Road to freedom

By ringm
  • Election of Abraham Lincoln

    Abraham Lincoln was elected the 16th president of United States. He was the first Republican to win the presidency. Lincoln received only 40 percent of the popular vote, but handily defeated the three other candidates. Seven states already seceded because of Lincolns victory for president.
  • Civil War

    This war was fought in the United States. It was between the North and the South. The North won the war. Fort Sumter triggered the war. The war started started on April 12th, 1861 and it ended on May 9th, 1865.
  • Secession of Southern States

    Southerners thought the government was becoming too strong. They did not think the government had the right to tell them how to live. Southerners felt if they stayed in the United States, the North would control them. South Carolina was the first state to leave the Union.
  • Emancipation Proclimation

    President Abraham Lincoln issued the emancipation proclamation. The nation approached their third year of bloody civil war.
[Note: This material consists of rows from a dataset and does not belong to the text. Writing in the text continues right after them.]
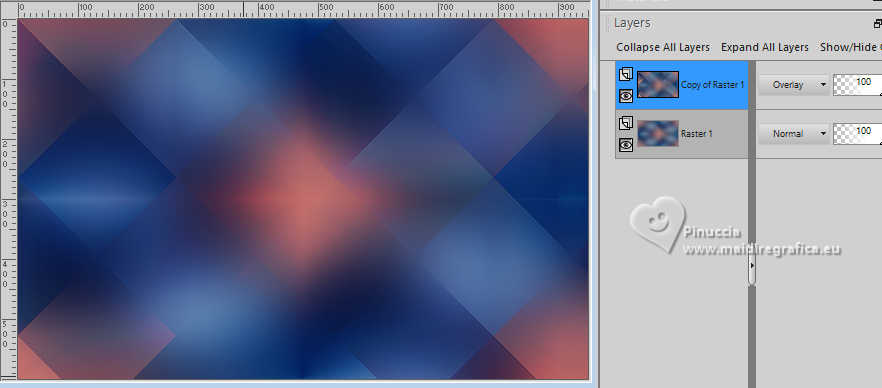This screenshot has width=882, height=388.
Task: Click the Layers palette float icon
Action: tap(878, 24)
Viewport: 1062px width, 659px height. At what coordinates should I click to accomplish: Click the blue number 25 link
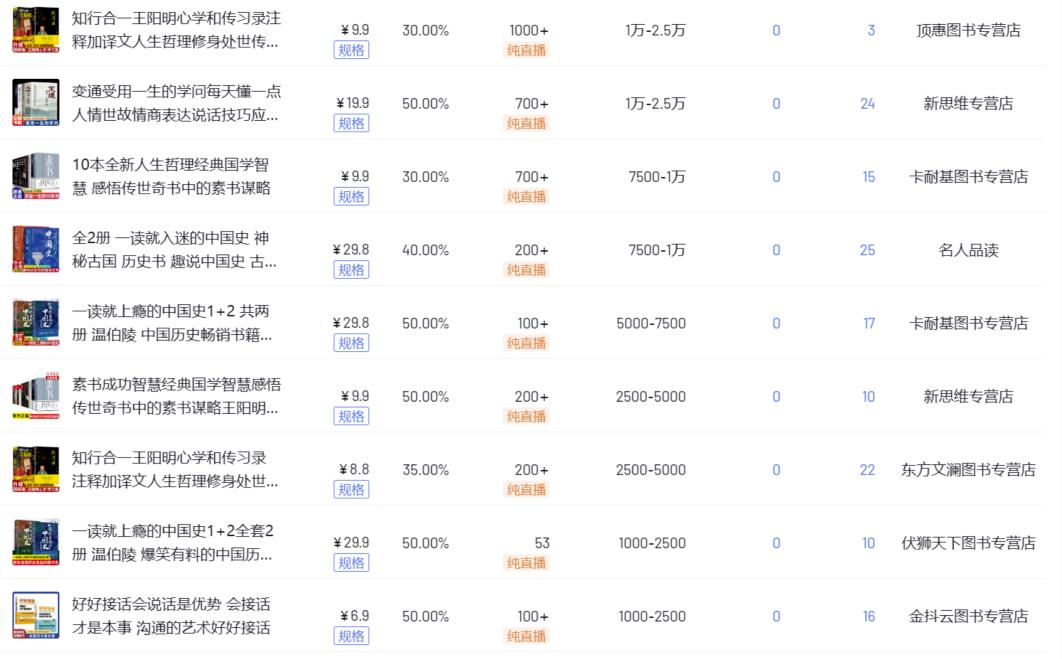click(867, 250)
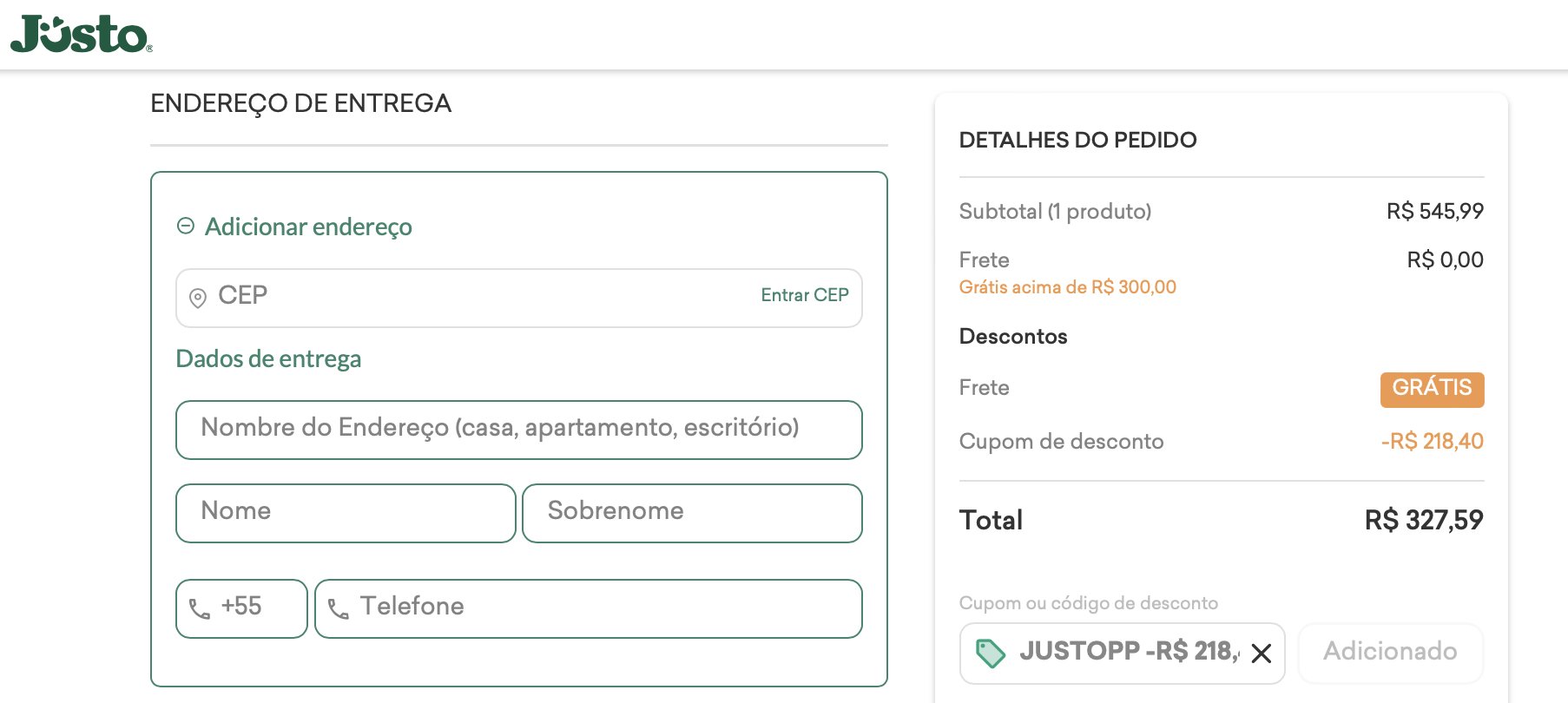
Task: Click the GRÁTIS shipping badge
Action: coord(1432,389)
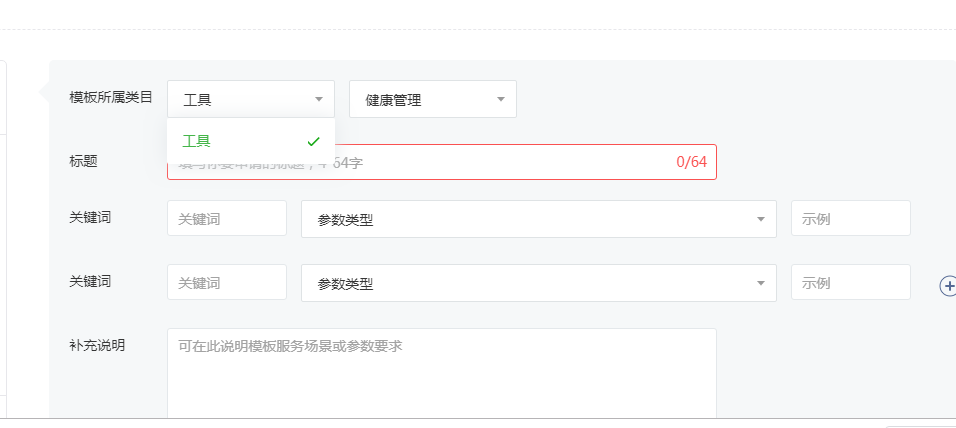Click the arrow icon of first 参数类型 dropdown
Screen dimensions: 956x428
pyautogui.click(x=761, y=219)
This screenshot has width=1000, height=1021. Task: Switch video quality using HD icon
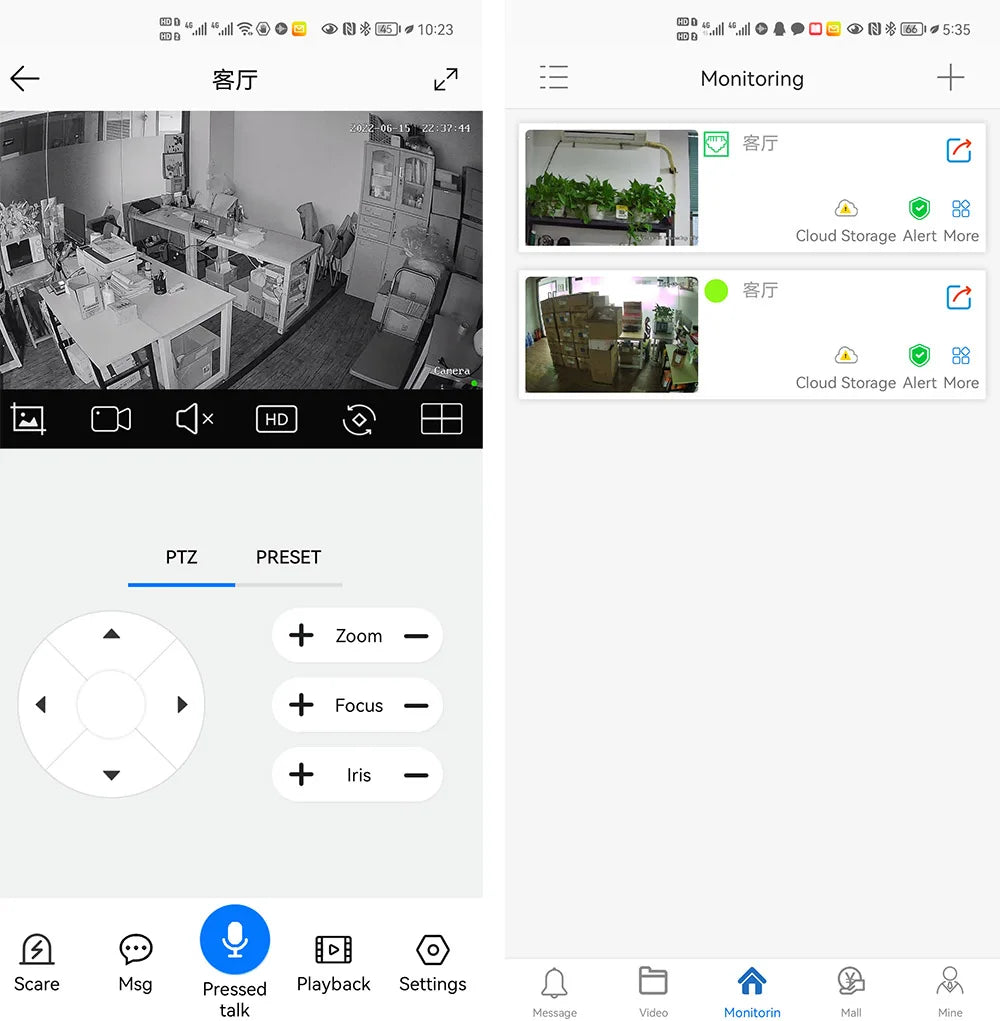[x=276, y=419]
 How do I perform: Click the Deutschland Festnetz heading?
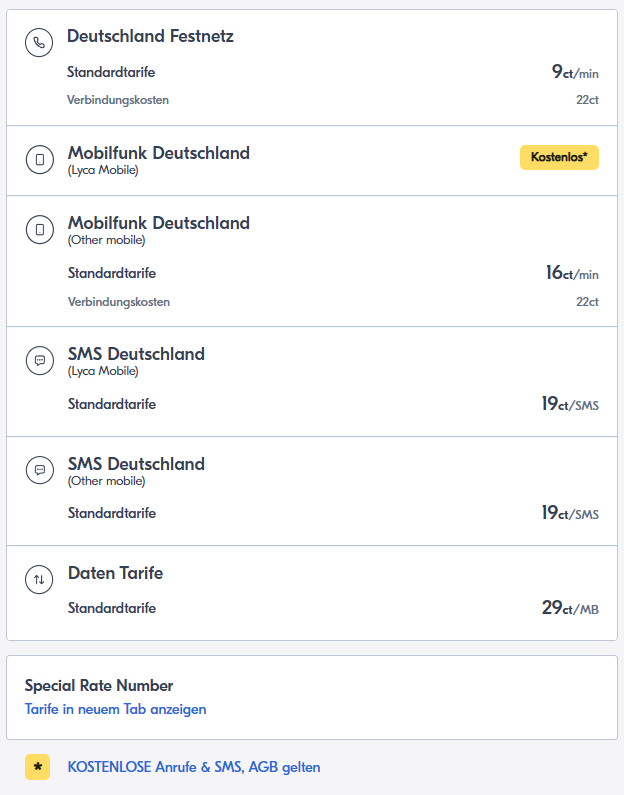click(x=150, y=37)
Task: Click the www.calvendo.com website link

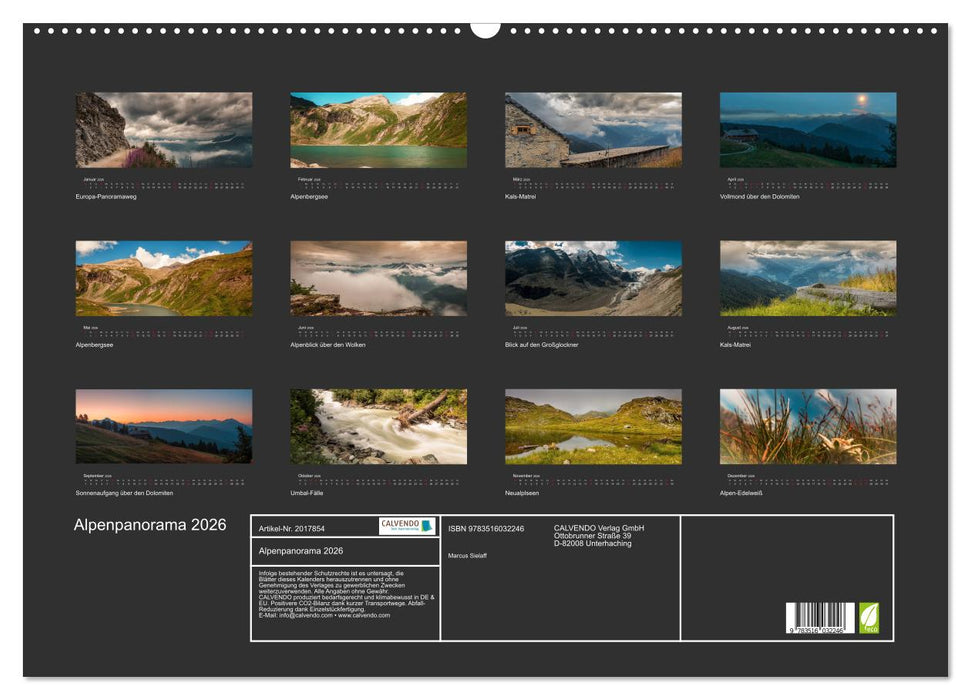Action: 365,615
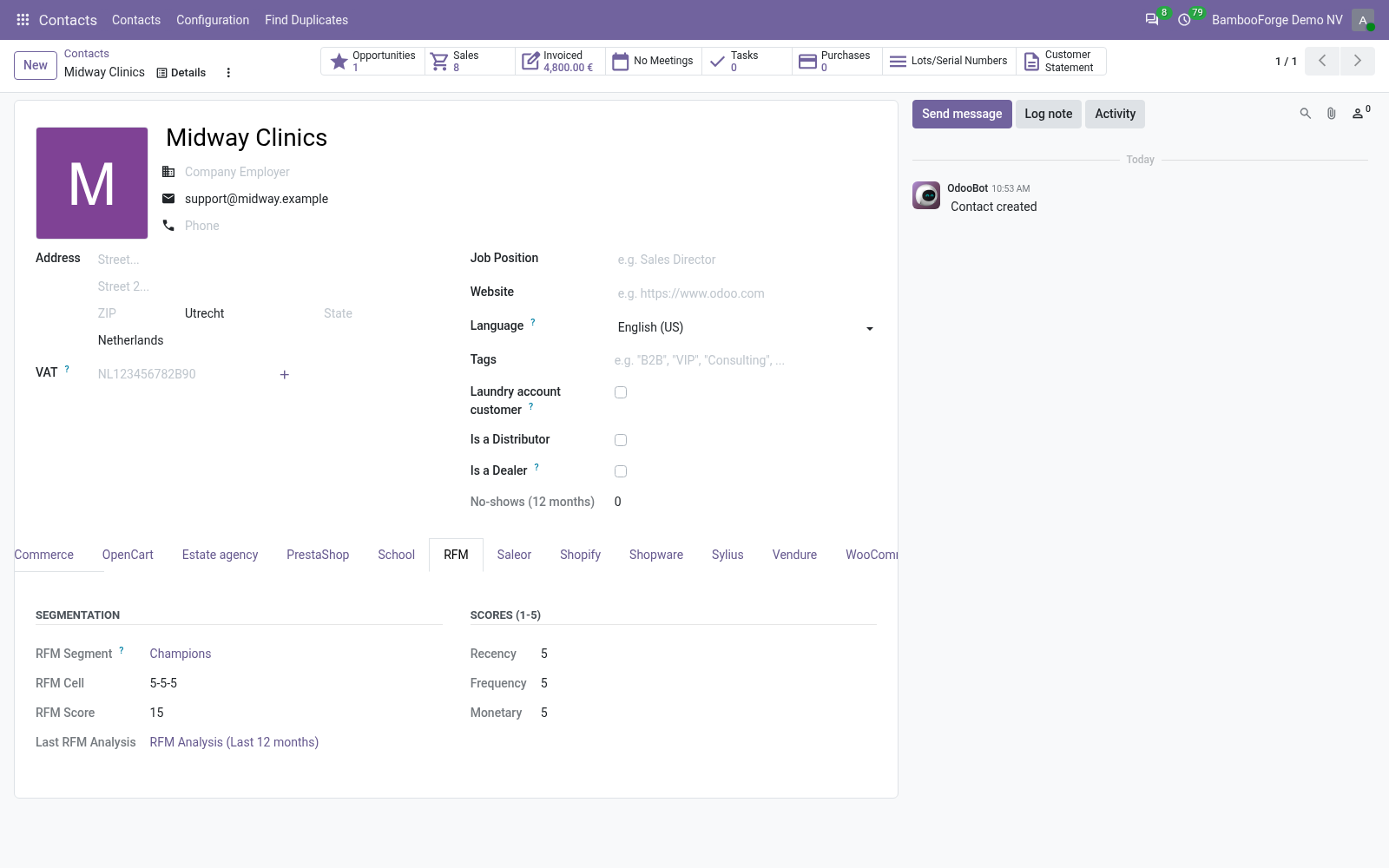This screenshot has height=868, width=1389.
Task: Switch to the Shopify tab
Action: coord(580,555)
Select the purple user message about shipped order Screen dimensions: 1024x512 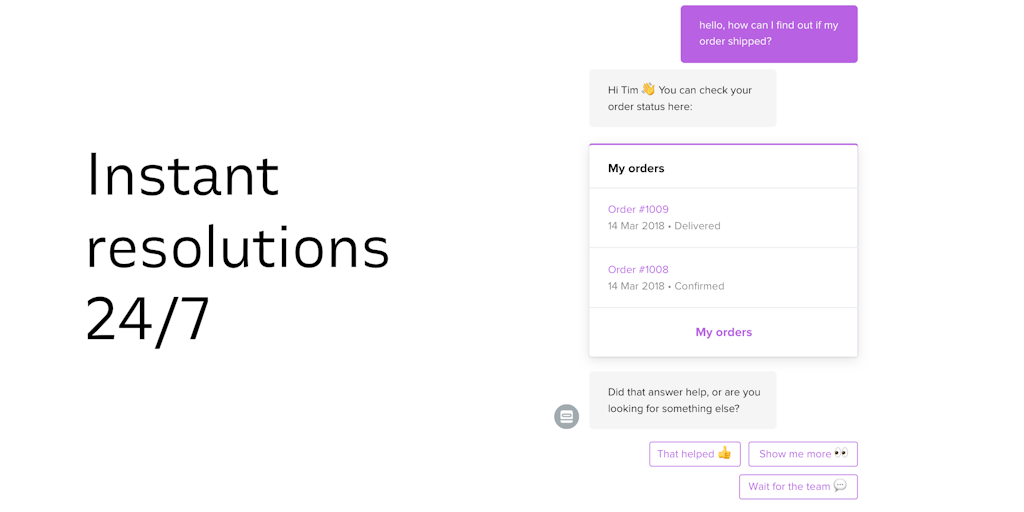769,34
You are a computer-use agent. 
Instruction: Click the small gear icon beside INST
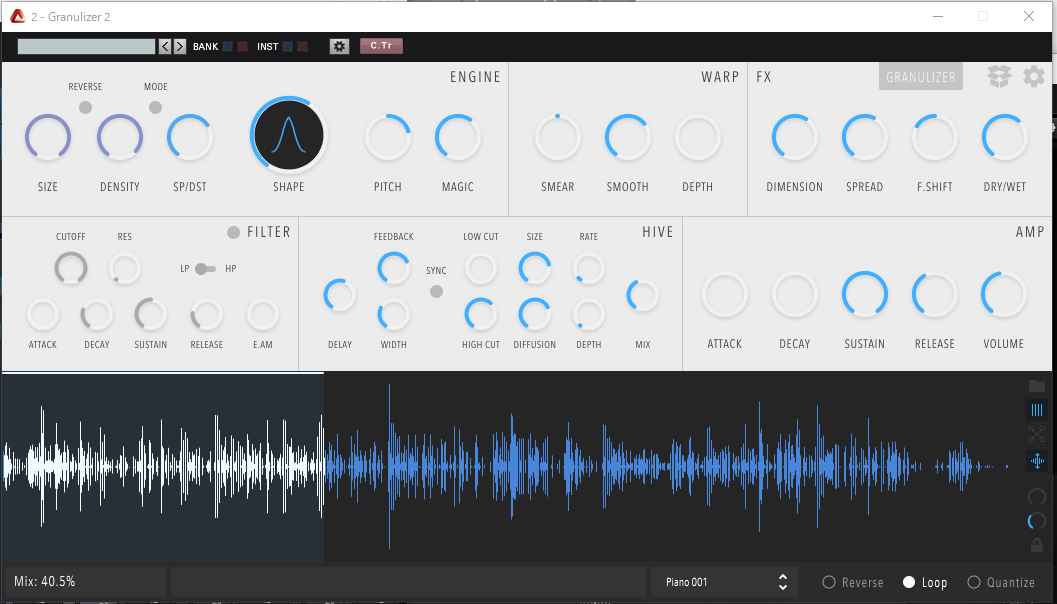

The proclamation declared " that all persons held as slaves, within the rebellious states are and henceforward shall be free".
  • Sharecropping

    With the southern economy in disarray after the abolition of slavery and the devastation of the Civil War, conflict arose between many white landowners attempting to reestablish a labor force and freed blacks seeking economic independence and autonomy.
  • Freedmen's Bureau

    The U.S. Bureau of Refugees, Freedmen and Abandoned Lands, popularly known as the Freedmen’s Bureau, was established in 1865 by Congress to help former black slaves and poor whites in the South in the aftermath of the U.S. Civil War (1861-65). Some 4 million slaves gained their freedom as a result of the Union victory in the war.
  • Radical Reconstruction

    After northern voters rejected Johnson's policies in the congressional elections in late 1866, Republicans in Congress took firm hold of Reconstruction in the South.
  • Assassination of Lincoln

    John Wilkes Booth, a famous actor and confederate sympathizer, fatally shot president Lincoln at a play at Ford's theater in Washington D.C. The attack came only five days after Confederate General Robert E. Lee surrendered his army.
  • Reconstruction

    The Union victory in the Civil War in 1865 may have given some 4 million slaves their freedom, but the process of rebuilding the South during the Reconstruction period (1865-1877) introduced a new set of significant challenges.
  • 13th Amendment

    The 13th Amendment to the Constitution declared that "Neither slavery nor involuntary servitude, except as a punishment for crime whereof the party shall have been duly convicted, shall exist within the United States, or any place subject to their jurisdiction."
  • 1st African American elected to Congress during Reconstruction

    During Reconstruction, only the state legislature of Mississippi elected any black senators. On February 25, 1870, Hiram Rhodes Revels was seated as the first black member of the Senate, while Blanche Bruce, also of Mississippi, seated in 1875, was the second. Revels was the first black member of the Congress overall.
  • 14th Amendment

    The 14th Amendment to the Constitution was ratified on July 9, 1868, and granted citizenship to “all persons born or naturalized in the United States,” which included former slaves recently freed.
  • 15th amendment

    The 15th Amendment to the Constitution granted African American men the right to vote by declaring that the "right of citizens of the United States to vote shall not be denied or abridged by the United States or by any state on account of race, color, or previous condition of servitude."
  • Civil Rights act of 1875

    was a federal law enacted by Congress that prohibited discrimination in public accommodations. The Act guaranteed everyone, regardless of race, color, or previous condition of servitude, same treatment in public accommodations.